§ **Kutipan Bacaan**

-*-*-

***(Cakrawala Aksara Gusti De Grun)***
Expresikan Imaginasimu!!!!

Senin, 16 Desember 2013

Aku, logika, dan hati...

Di suatu malam yang hening aku bertanya pada hati dan logikaku. Apa yang harus aku lakukan dengan keadaan dan perasaan ini? Haruskah aku lepaskan, ataukah aku pertahankan? Bahkan langkah ini belum begitu jauh, perasaan ini masih sama seperti dahulu (meskipun telah lama aku menaruh hati padanya).
Logika pun berbisik, “baru satu langkah saja telah banyak tembok-tembok tinggi yang menghalangi jalanmu, telah banyak kerikil tajam yang membuatmu terjatuh dan terluka. Rasanya menurutku tak mungkin kamu sampai ke puncak jika keadaannya seperti ini”.
Tapi tiba-tiba hati berteriak, “tidak, kamu pasti bisa melawatinya. Beberapa tahun yang lalu kamu pernah merasakannya, dan selama itupun kamu mampu bertahan, bahakan tanpa syarat mencintainya, meskipun dia lebih memilih orang lain dibandingkan dirimu. Aku yakin kamu mampu.” Baiklah aku memilih mengikutimu hati...
Tapi lagi-lagi aku merenung kembali...
Perjalanan ini rasanya telah cukup lama aku tempuh, tapi semakin lama semakin jauh, tembok-tembok itu semakin menjulang tinggi, batu-batu kerikil itu semakin besar dan semakin tajam, benci dan caci itu semakin nyata. Lalu hati, benarkah jalan yang aku tempuh ini? Atau jalanmu logika yang lebih baik aku jalani?
“Aku juga bilang apa, sudahlah.. menyerah saja pada keadaan. Tak akan semudah itu kamu mengubah apa yang telah tertanam dalam hati orang. Bukankah masih banyak orang diluar sana yang sanggup membahagiakanmu, tanpa ada banyak begitu rintangan dan sakit yang akan kamu rasakan? Ikuti saja aku, bukankah selama ini kamu selalu memilihku dalam hal apapun. Lalu mengapa tidak untuk urusan ini?” logika pun berusaha meyakinkan...

-*-*-

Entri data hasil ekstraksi
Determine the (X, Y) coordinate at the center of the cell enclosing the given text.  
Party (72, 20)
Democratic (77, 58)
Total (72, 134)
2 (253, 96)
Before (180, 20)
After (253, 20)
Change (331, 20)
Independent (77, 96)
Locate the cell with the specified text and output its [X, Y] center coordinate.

-*-*-

§ **Soal Latihan**
[1] Menurut kutipan tentang hati dan logika, apa yang dibisikkan logika mengenai kemungkinan tokoh aku sampai ke puncak?
[2] Ringkaslah kutipan tentang hati dan logika dalam dua kalimat.
Data tersebut tidak berperan dalam latihan ini.

§ **Kunci Jawaban**
[1] Logika berbisik bahwa rasanya tidak mungkin tokoh aku sampai ke puncak jika keadaannya seperti itu.

[2] Pada suatu malam yang hening, tokoh aku bertanya kepada hati dan logikanya apakah perasaannya harus dilepaskan atau dipertahankan. Logika menilai terlalu banyak rintangan, sedangkan hati meyakinkannya bahwa ia mampu, sehingga ia memilih mengikuti hati, tetapi ketika rintangan itu makin besar, ia kembali merenung dan logika berusaha meyakinkannya untuk menyerah pada keadaan.